Assigned task » The records below hold a stretch from the line with "Click the peak" through the line with "Click divider line between the two questions"; return exactly those lines, ends included, and nothing more.

Excerpts from a dataset »
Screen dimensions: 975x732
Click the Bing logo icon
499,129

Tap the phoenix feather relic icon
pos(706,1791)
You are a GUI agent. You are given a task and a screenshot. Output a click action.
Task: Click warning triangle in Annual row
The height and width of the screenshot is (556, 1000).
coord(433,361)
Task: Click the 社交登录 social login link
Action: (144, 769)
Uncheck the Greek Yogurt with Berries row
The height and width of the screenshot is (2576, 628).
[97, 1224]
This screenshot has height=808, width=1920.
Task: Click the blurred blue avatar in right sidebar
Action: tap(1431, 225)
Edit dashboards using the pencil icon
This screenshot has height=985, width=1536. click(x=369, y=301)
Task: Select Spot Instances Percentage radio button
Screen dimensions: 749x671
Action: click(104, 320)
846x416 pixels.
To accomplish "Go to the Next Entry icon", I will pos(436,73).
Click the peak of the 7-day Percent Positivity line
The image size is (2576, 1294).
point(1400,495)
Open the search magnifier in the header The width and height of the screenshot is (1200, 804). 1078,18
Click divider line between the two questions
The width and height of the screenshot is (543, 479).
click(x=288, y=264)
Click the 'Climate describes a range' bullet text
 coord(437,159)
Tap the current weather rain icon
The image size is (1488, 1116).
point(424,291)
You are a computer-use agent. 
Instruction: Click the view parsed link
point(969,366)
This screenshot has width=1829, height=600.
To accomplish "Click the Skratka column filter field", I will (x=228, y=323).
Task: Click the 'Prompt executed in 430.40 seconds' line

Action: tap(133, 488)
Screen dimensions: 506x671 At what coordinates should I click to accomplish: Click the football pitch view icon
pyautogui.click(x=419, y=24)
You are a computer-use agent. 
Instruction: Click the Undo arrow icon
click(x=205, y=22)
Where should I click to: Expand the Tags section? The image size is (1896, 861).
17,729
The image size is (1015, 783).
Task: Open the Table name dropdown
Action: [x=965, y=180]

The answer »
Click the peak of the 7-day Percent Positivity line
The image size is (2576, 1294).
point(1400,495)
Open the search magnifier in the header The width and height of the screenshot is (1200, 804). 1078,18
Click divider line between the two questions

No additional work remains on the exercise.